従来の、オフラインの授業は、オフラインの様々な困難による限界の中で行われていた。例えば、40人という人数の困難、一目に40人を見ることができない視覚的・空間的困難、一斉に上がる声を把握することの聴覚的困難、等々。オフラインの授業を、その限界も含めてオンラインで再現しようとすることによって、教員や生徒にとっては慣れた形式なので楽ではあろうが、無駄になるものや、失われるものもあろう。

これを感じたのは、どこで見たのか忘れてしまったがあるメディアで、都立高校での取り組みとして、オンライン会議システムを利用したリアルタイム授業が報じられていて、生徒の「挙手」を画面上で把握することのできる仕組みが紹介されているのを見たときだ。発問をして、「挙手」した生徒を指名し、解答を元に授業を進める。極めてオーソドックスな授業形態で、もちろん私も多用するけれども、この、発問に対する解答をクラスの中で公言したい生徒の中から1名を選び出す「挙手」という仕組みは、わざわざオンラインで再現しなければならないものなのだろうか? 

無論、緊急事態にあって、オフライン授業をオンラインで再現しようとする、それが可能である都立高校の人材や資金といったパワーは、称賛されるべきだろうが。

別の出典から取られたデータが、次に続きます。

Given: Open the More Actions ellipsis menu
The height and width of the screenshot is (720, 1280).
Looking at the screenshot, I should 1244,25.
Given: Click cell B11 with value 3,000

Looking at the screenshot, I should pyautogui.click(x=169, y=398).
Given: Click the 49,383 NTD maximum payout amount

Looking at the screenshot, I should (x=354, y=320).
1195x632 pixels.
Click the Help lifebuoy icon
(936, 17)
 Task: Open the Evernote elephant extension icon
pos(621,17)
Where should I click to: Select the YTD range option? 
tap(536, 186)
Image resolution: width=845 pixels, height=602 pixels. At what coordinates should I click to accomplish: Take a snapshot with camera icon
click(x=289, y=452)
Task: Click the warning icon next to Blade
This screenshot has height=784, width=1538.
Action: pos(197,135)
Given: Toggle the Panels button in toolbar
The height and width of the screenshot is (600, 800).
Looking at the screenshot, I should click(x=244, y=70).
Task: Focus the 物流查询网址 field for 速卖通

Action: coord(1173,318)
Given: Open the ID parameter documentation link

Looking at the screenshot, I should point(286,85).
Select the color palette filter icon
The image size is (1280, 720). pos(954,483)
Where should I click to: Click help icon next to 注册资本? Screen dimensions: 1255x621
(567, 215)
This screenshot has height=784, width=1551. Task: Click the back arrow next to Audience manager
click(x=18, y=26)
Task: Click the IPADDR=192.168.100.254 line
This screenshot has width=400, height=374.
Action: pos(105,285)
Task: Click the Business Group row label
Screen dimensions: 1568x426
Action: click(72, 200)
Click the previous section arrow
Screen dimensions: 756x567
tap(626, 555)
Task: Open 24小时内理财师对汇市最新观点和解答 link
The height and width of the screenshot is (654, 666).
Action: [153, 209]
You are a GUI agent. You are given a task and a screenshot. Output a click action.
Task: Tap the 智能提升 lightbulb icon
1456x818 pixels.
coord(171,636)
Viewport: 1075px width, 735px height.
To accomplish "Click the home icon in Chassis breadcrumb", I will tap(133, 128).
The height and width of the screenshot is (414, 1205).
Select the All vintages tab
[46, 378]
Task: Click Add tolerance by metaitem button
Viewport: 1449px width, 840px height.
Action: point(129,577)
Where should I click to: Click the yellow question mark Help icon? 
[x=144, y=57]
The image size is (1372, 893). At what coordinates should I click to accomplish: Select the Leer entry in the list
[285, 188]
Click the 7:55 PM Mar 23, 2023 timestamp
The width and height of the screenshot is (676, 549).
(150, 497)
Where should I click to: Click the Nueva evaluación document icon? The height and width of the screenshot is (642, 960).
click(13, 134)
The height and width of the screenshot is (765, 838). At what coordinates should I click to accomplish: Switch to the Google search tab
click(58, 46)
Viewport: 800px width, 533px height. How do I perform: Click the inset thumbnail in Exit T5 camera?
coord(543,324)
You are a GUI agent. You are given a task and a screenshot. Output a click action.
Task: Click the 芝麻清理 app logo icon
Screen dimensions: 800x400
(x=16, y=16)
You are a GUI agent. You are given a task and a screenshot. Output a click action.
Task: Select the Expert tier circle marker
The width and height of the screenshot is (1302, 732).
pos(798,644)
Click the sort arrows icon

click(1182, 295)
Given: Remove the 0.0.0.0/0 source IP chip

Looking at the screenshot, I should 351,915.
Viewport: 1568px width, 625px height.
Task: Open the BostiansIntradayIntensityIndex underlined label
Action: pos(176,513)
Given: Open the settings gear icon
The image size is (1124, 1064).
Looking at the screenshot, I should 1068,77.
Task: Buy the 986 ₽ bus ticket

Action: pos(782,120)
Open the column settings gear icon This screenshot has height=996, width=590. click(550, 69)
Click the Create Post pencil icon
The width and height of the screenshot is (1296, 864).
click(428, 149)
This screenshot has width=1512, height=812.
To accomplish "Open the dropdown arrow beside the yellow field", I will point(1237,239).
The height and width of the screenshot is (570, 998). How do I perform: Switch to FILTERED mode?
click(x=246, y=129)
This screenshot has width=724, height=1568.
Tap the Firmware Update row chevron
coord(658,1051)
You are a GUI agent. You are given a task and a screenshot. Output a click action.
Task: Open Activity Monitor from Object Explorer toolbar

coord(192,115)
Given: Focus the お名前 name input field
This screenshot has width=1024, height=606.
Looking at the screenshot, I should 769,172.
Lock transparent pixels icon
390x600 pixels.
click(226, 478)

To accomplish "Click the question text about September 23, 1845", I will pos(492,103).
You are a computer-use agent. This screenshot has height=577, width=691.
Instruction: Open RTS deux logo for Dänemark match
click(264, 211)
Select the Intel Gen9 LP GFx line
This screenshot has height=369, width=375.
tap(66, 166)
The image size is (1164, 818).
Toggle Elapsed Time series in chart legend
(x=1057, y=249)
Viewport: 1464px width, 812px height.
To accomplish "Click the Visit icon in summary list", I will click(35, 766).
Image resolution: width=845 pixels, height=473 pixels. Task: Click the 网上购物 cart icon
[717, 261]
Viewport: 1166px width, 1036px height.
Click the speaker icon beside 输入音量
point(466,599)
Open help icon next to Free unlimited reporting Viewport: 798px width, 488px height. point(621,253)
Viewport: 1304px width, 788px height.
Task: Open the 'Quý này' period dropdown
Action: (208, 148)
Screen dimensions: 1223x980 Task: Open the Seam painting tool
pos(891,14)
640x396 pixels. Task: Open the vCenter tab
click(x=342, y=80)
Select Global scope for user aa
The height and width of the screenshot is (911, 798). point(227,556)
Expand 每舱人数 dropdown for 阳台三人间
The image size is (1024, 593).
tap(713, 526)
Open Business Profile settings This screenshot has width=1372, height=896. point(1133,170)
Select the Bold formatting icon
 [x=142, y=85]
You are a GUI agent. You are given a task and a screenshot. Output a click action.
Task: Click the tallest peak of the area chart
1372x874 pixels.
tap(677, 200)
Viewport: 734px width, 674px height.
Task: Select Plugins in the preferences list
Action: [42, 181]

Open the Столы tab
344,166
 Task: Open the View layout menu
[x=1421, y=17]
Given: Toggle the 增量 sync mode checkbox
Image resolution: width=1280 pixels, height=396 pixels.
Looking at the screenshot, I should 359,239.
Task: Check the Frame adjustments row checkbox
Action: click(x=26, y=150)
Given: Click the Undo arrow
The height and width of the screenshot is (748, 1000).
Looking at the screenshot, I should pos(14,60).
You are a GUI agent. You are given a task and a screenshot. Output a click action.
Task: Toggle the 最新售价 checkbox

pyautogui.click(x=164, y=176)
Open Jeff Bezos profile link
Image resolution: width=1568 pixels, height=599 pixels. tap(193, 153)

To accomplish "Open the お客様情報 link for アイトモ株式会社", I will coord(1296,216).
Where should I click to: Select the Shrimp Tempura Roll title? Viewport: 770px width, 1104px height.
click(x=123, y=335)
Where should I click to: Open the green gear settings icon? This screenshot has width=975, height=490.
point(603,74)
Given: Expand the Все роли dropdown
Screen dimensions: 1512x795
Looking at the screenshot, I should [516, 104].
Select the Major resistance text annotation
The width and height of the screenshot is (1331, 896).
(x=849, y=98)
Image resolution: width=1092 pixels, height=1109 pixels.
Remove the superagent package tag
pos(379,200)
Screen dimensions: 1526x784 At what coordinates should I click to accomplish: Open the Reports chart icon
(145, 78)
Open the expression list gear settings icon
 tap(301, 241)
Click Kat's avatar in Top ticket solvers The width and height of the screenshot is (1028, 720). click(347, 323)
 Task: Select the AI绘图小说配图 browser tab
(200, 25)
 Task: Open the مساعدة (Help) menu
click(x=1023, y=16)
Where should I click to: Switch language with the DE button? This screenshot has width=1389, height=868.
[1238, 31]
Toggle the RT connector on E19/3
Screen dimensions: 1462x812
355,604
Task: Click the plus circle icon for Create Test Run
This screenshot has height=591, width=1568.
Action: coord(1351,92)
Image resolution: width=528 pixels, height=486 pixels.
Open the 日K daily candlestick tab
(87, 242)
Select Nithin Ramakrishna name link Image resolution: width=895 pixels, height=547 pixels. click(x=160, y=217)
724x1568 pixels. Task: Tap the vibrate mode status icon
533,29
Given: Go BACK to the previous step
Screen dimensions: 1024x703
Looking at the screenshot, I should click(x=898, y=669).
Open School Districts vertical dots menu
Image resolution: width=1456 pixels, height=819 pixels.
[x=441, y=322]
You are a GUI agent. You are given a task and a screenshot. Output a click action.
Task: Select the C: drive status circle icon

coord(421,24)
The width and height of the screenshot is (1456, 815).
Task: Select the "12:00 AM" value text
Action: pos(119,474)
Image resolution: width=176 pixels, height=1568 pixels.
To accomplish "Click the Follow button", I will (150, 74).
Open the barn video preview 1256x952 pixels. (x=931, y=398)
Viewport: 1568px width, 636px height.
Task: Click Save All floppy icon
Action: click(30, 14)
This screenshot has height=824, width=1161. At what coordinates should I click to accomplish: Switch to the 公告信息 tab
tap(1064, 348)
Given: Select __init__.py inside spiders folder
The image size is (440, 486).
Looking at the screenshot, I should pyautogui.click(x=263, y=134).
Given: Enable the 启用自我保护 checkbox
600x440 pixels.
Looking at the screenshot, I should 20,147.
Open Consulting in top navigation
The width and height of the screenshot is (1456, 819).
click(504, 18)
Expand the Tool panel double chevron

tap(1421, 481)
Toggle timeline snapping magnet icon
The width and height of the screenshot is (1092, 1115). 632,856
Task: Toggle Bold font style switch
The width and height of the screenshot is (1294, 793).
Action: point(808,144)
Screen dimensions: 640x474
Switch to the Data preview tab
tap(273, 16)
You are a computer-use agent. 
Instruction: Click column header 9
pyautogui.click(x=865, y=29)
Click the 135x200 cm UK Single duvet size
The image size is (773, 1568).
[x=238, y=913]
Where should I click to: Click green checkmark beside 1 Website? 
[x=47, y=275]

オンラインで授業を行わなければならない状況だからこそ、授業の本質が問われなければならない。あるいは、「授業」という形式さえ、オフラインの限界の中で必要とされるものであって、今、「授業」に代わって、「授業」でさえない学びがオンラインに行われるべきなのかもしれない。オフライン/オンラインを問わない、学びの本質を問う学びの哲学が現場に必要とされているのを、現場にいてオフライン授業のオンライン化を進めながら、ひしひしと感じている。